>> Begin DATA EXTRACT

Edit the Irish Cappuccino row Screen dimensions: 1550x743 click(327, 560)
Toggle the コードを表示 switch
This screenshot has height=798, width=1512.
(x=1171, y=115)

>> End DATA EXTRACT
>> Begin DATA EXTRACT

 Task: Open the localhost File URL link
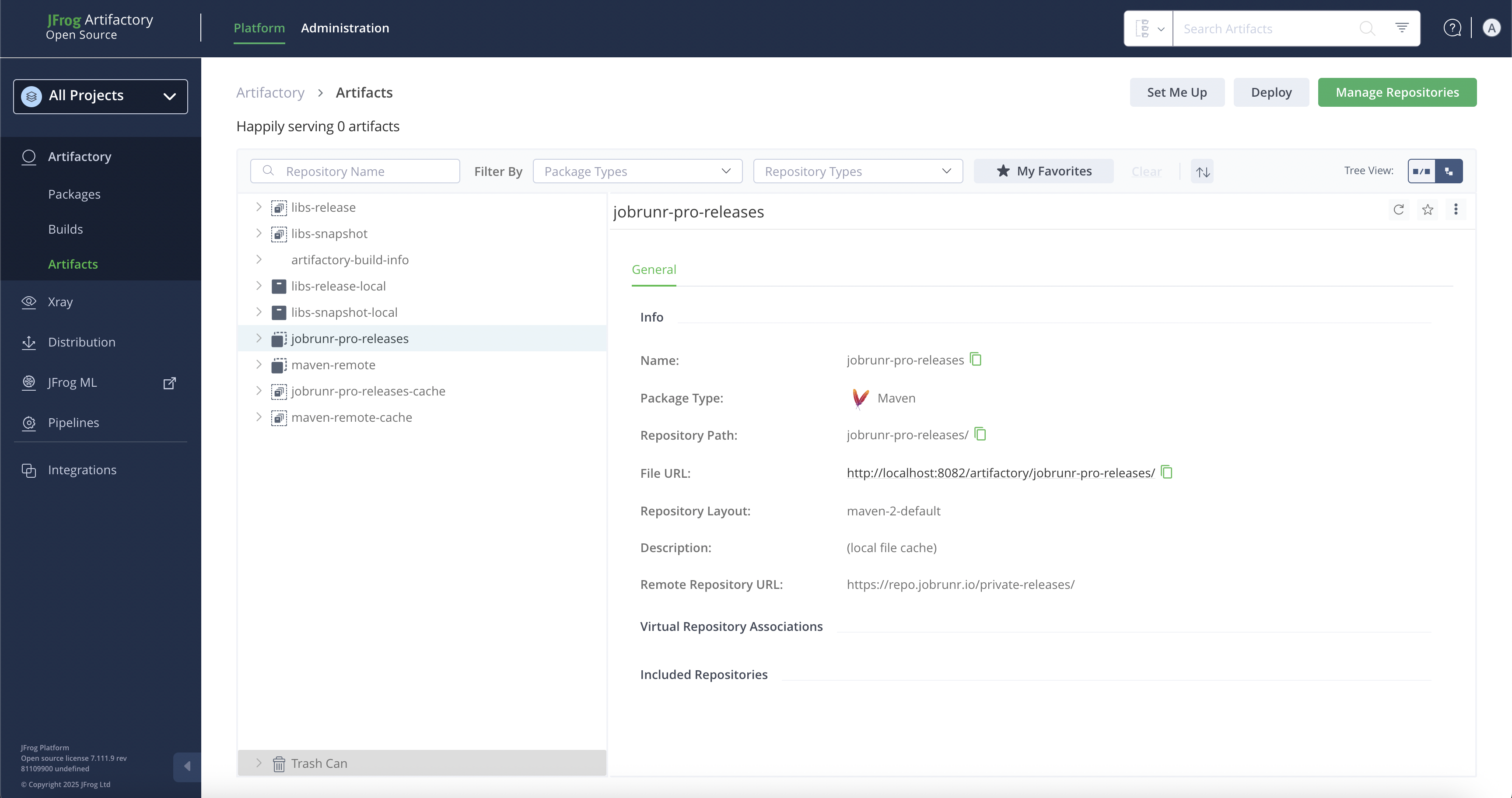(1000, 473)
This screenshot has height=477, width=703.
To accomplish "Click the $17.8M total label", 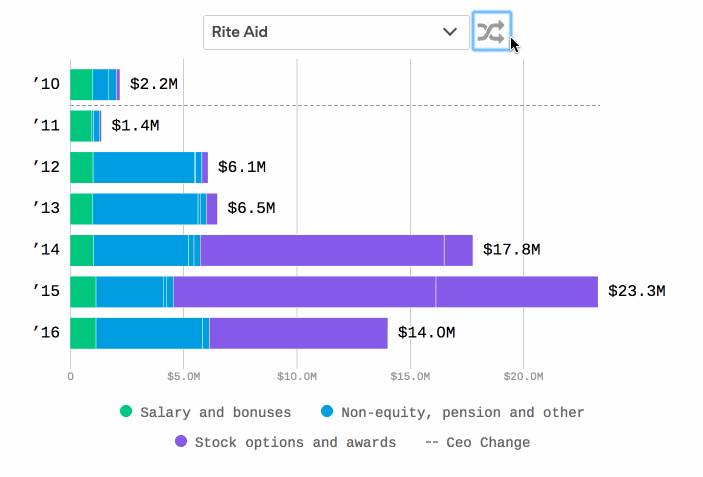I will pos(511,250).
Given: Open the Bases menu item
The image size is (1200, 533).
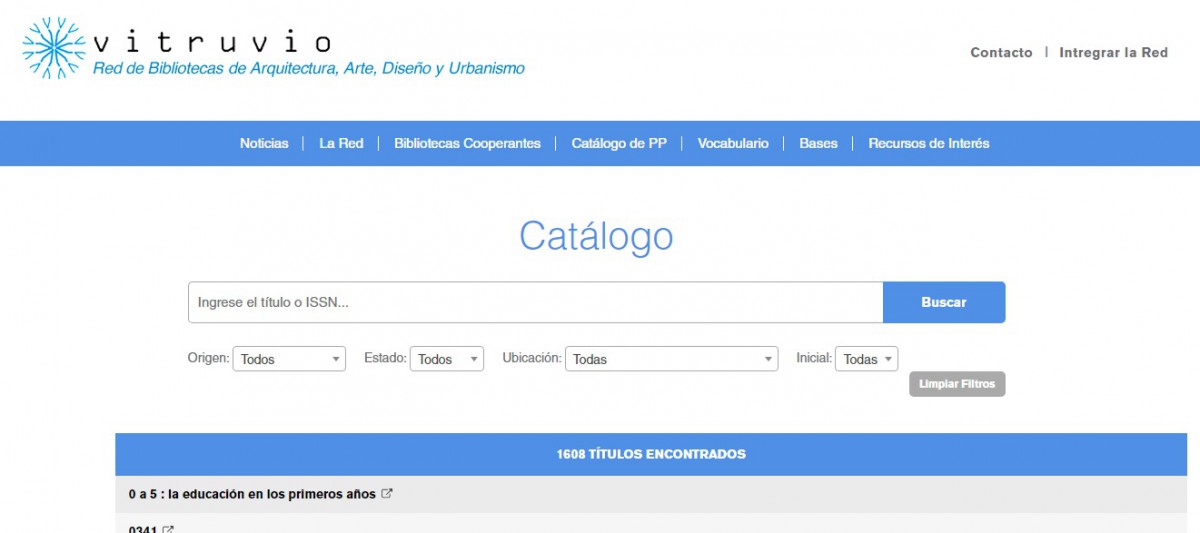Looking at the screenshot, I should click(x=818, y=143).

>> End DATA EXTRACT

Which lines in the material above contain the word "This"? Find them and copy each one.

This screenshot has height=798, width=1512.
This screenshot has height=477, width=703.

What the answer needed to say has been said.